Alphanate contains concentrated human plasma-derived Factor VIII and von Willebrand factor (VWF). Factor VIII acts as a cofactor for Factor IXa in the coagulation cascade, accelerating conversion of Factor X to Xa, which leads to fibrin clot formation and cessation of bleeding. VWF stabilizes circulating Factor VIII and mediates platelet adhesion to vascular subendothelium at injury sites, facilitating primary hemostasis. The combined replacement of both proteins restores effective clotting in patients deficient in either or both, controlling bleeding episodes and preventing hemorrhage during invasive procedures.

• Absorption: Administered intravenously; 100% bioavailability.
• Distribution: Factor VIII distributes mainly within the intravascular compartment; volume of distribution approximates plasma volume (~50–70 mL/kg).
• Metabolism: Catabolized by reticuloendothelial system and endothelial cells.
• Half-life:
• Factor VIII: Approximately 8 to 12 hours, variable among individuals.
• VWF: Half-life approximately 12 to 22 hours.
• Elimination: Degraded into peptides and amino acids; no renal excretion of active protein.

• Pregnancy:
  No well-controlled studies in pregnant women; use only if clearly needed. Plasma-derived products are considered relatively safe in pregnancy due to their critical therapeutic role.
• Lactation:
  Unknown if excreted in human milk; expected to be safe based on protein size and degradation. Use during breastfeeding only if clearly indicated.

• Primary Class: Hemostatic Agent
• Subclass: Plasma-derived Coagulation Factor Replacement Therapy

• Known hypersensitivity to human plasma-derived proteins or any component of the formulation
• History of anaphylactic or severe hypersensitivity reactions to Factor VIII or VWF products
• Presence of inhibitors (neutralizing antibodies) to Factor VIII may reduce efficacy; requires specialized management

• Hypersensitivity Reactions:
  Monitor for allergic reactions including anaphylaxis; discontinue if severe reaction occurs.
• Development of Inhibitors:
  Patients may develop neutralizing antibodies against Factor VIII, reducing therapeutic effect and complicating management. Regular inhibitor testing is advised.
• Thromboembolic Events:
  Risk increased in patients with predisposing conditions; monitor for signs of thrombosis.
• Transmission of Infectious Agents:
  Despite rigorous viral screening and inactivation, theoretical risk of transmission of viruses or prions exists.
• Monitoring:
  Close monitoring of coagulation parameters and clinical response required to guide dosing.

• Common:
• Injection site reactions (pain, erythema)
• Headache
• Fever
• Nausea
• Serious:
• Hypersensitivity or allergic reactions including anaphylaxis
• Development of Factor VIII inhibitors
• Thrombosis or thromboembolic events
• Timing:
  Adverse effects may occur during or shortly after infusion.

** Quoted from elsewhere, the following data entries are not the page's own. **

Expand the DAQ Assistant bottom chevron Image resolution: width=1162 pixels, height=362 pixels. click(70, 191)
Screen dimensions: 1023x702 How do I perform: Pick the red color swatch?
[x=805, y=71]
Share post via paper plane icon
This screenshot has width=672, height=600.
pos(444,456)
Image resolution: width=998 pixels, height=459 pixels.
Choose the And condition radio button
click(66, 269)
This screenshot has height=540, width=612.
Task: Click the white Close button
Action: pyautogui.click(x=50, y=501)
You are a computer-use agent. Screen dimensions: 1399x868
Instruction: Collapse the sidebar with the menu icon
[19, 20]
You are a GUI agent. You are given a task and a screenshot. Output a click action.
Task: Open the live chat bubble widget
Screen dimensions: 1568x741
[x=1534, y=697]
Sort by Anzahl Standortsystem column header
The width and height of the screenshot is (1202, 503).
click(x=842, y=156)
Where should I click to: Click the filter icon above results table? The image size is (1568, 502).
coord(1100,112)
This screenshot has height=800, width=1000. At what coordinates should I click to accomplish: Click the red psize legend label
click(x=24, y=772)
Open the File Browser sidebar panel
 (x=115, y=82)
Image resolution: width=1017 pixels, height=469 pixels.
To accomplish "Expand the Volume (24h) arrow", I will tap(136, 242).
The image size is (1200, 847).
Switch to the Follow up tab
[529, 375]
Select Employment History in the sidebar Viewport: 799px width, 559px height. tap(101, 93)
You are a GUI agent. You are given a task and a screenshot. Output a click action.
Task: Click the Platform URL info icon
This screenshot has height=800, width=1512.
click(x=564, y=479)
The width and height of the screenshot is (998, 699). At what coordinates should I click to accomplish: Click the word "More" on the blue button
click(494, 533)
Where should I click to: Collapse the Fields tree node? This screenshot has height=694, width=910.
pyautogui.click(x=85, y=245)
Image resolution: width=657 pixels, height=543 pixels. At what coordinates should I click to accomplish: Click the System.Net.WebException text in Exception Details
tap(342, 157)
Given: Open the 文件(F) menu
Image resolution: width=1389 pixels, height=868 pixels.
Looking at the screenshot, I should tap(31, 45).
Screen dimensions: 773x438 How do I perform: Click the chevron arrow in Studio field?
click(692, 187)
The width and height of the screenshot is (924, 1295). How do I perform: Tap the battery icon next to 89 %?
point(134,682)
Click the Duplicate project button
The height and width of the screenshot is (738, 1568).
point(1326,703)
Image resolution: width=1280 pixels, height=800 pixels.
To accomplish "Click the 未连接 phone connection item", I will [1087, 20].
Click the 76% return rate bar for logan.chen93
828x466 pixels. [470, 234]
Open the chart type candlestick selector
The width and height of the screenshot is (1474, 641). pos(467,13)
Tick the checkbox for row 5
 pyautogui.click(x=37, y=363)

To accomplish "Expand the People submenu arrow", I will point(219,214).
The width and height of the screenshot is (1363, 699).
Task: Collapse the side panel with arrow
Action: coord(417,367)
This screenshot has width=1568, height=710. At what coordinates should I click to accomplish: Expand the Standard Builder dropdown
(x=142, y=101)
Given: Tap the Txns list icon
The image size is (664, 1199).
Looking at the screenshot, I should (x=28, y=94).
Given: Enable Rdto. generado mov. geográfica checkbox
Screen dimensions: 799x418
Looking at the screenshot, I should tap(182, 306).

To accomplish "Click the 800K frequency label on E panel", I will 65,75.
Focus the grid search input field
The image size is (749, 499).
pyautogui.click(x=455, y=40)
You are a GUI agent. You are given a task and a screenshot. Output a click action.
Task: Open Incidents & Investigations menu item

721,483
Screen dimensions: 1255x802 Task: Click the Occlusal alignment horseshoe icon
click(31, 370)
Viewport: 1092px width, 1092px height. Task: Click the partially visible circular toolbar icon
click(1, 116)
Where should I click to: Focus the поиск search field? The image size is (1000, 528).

• No known direct drug interactions; however, concurrent use of anticoagulants or antiplatelet agents may alter bleeding risk.
• Immunosuppressive agents may affect inhibitor development.

• Current hemophilia management guidelines endorse plasma-derived Factor VIII/VWF concentrates like Alphanate for bleeding control and surgical prophylaxis.
• Enhanced viral inactivation techniques have improved safety profiles.
• Monitoring for inhibitors remains a cornerstone of therapy.

• Store lyophilized powder at 2°C to 25°C (36°F to 77°F).
• Protect from freezing and excessive heat.
• Keep in original packaging to protect from light.
• Reconstituted solution should be used immediately or stored at room temperature for up to 3 hours; do not refrigerate after reconstitution.